**Data excerpts**

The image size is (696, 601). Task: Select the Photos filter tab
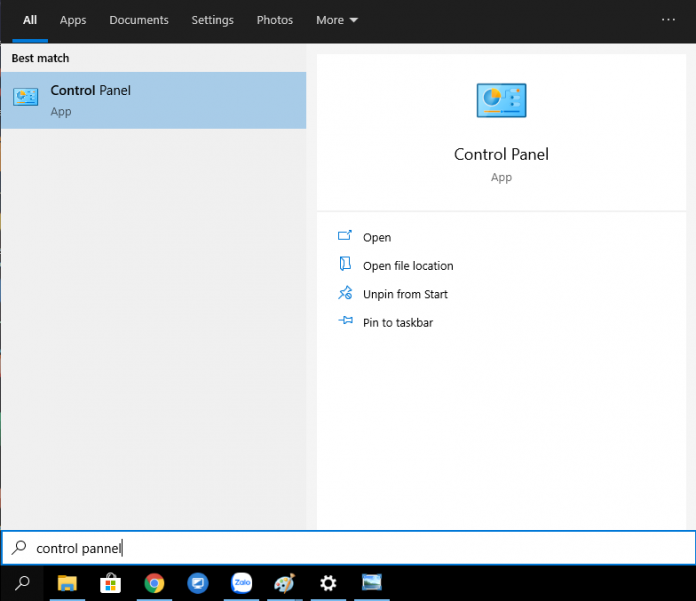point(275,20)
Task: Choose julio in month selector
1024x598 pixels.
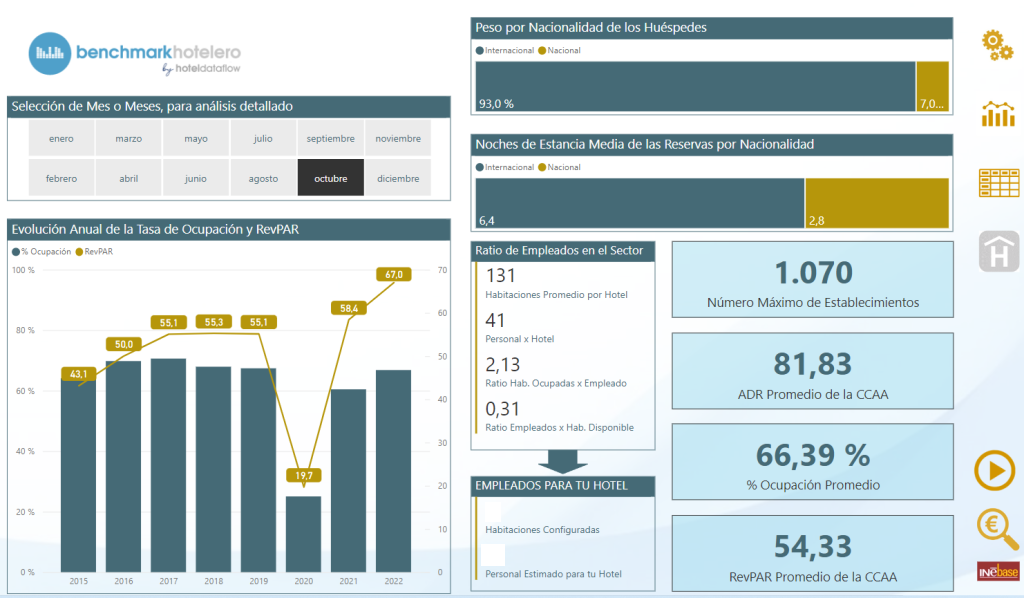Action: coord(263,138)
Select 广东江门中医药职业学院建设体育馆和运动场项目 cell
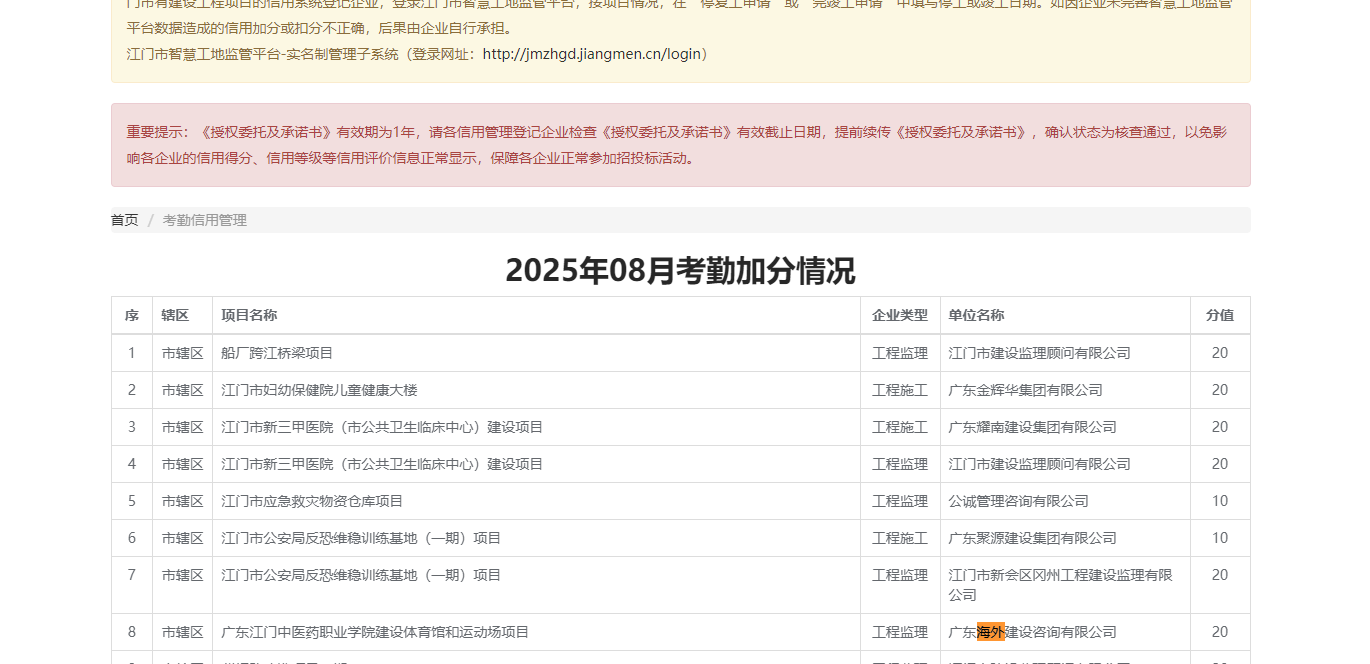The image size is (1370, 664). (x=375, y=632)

==

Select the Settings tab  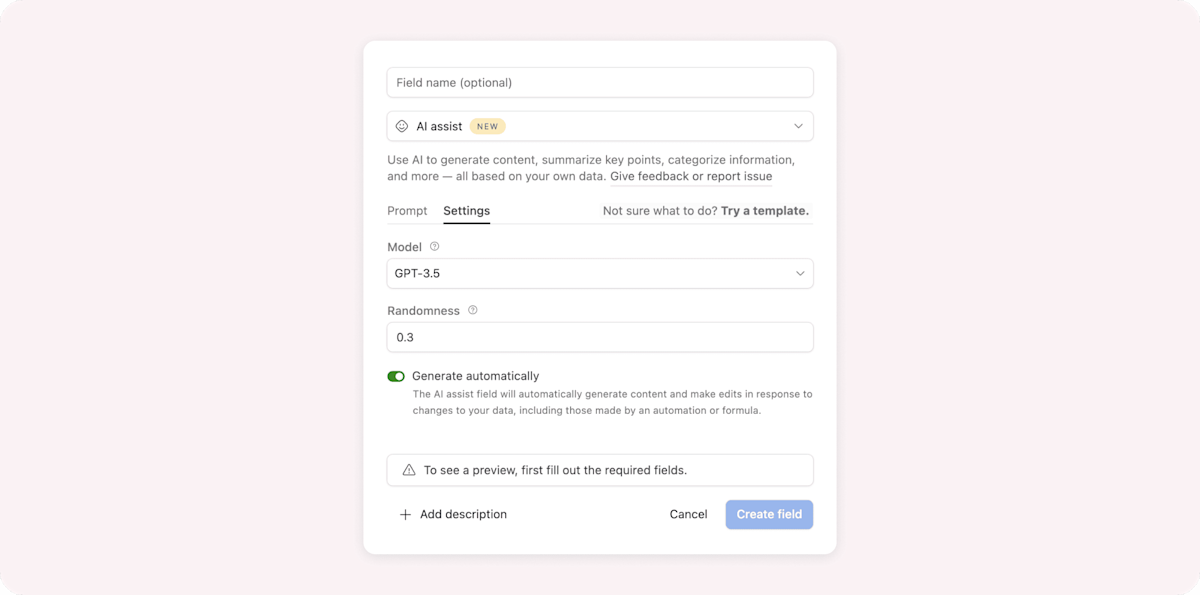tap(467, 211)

---

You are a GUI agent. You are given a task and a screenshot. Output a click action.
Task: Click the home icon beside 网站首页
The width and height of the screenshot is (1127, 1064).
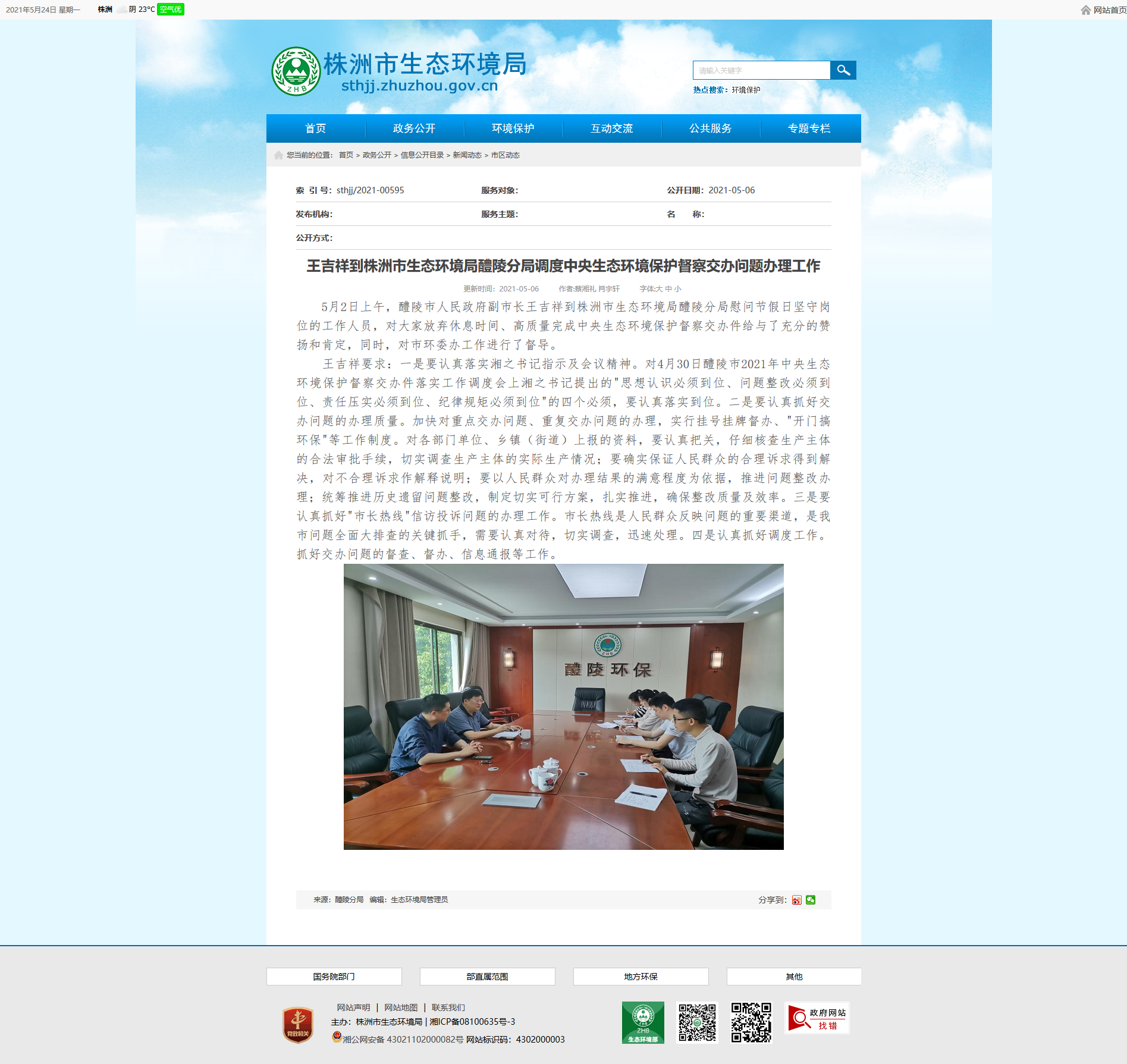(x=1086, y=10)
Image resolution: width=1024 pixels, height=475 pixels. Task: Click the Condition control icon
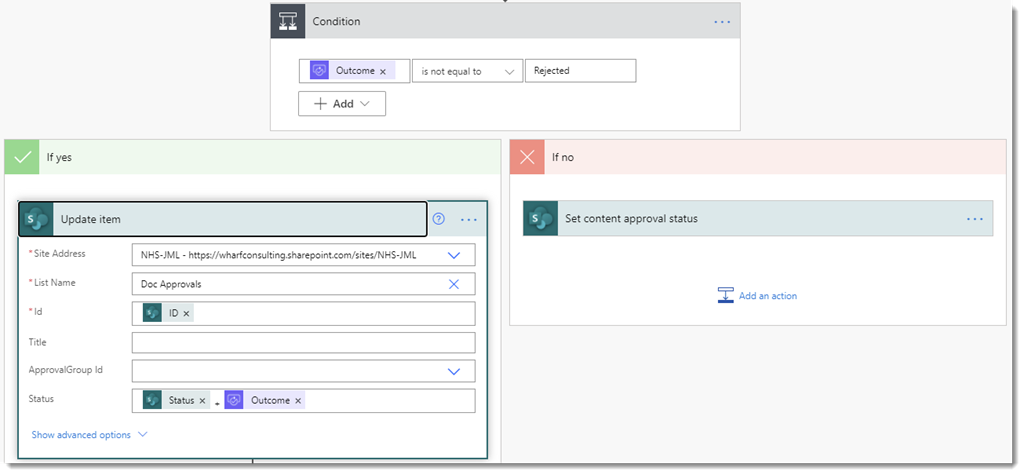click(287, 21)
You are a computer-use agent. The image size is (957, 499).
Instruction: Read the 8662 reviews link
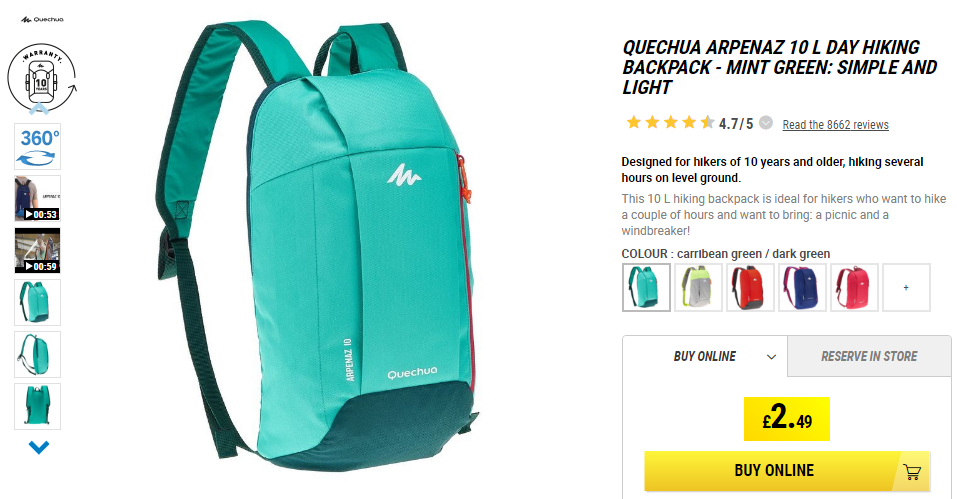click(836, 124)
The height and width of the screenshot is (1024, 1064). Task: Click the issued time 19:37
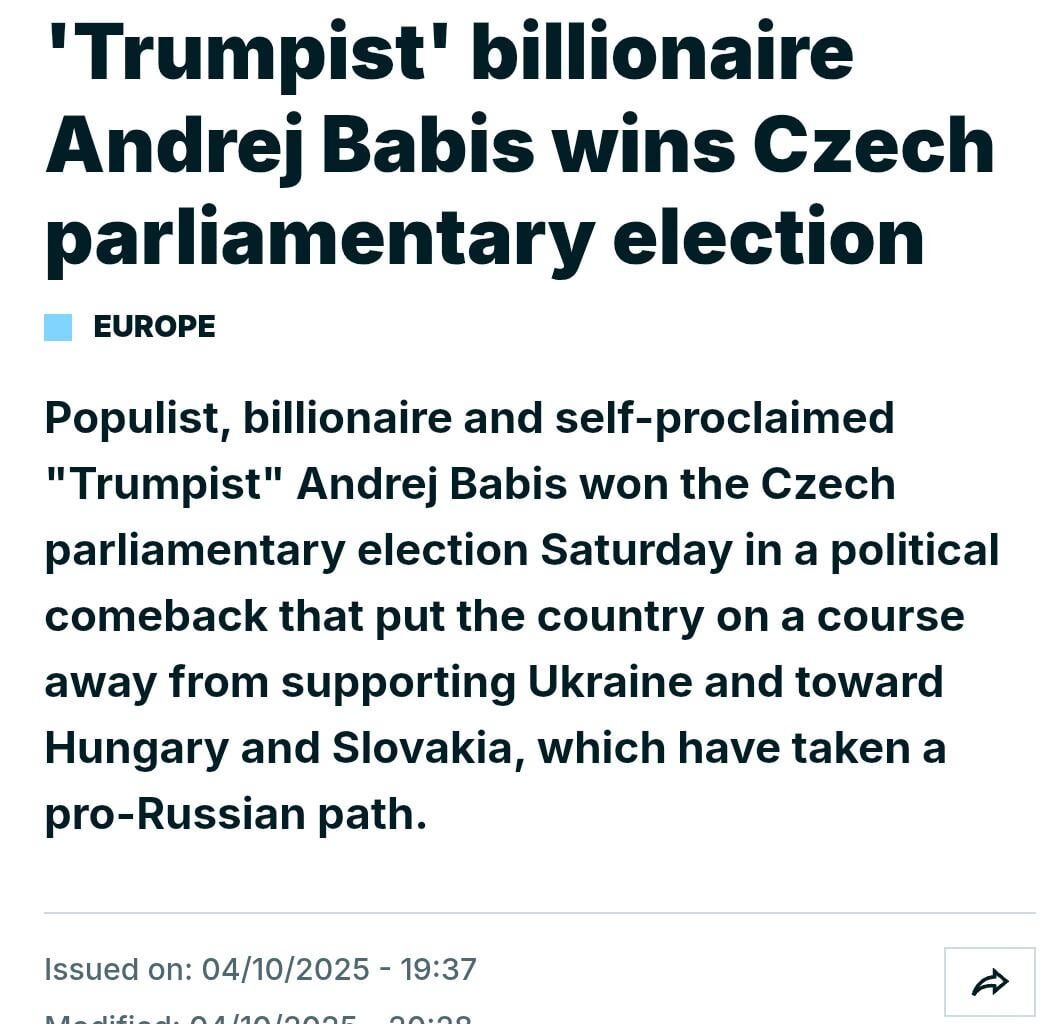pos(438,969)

**Work required**
In the listing above, find every line with the word "agent" and copy it.

**Worked solution**
You are a GUI agent. You are given a task and a screenshot. Output a click action.
You are a computer-use agent. The image size is (957, 499).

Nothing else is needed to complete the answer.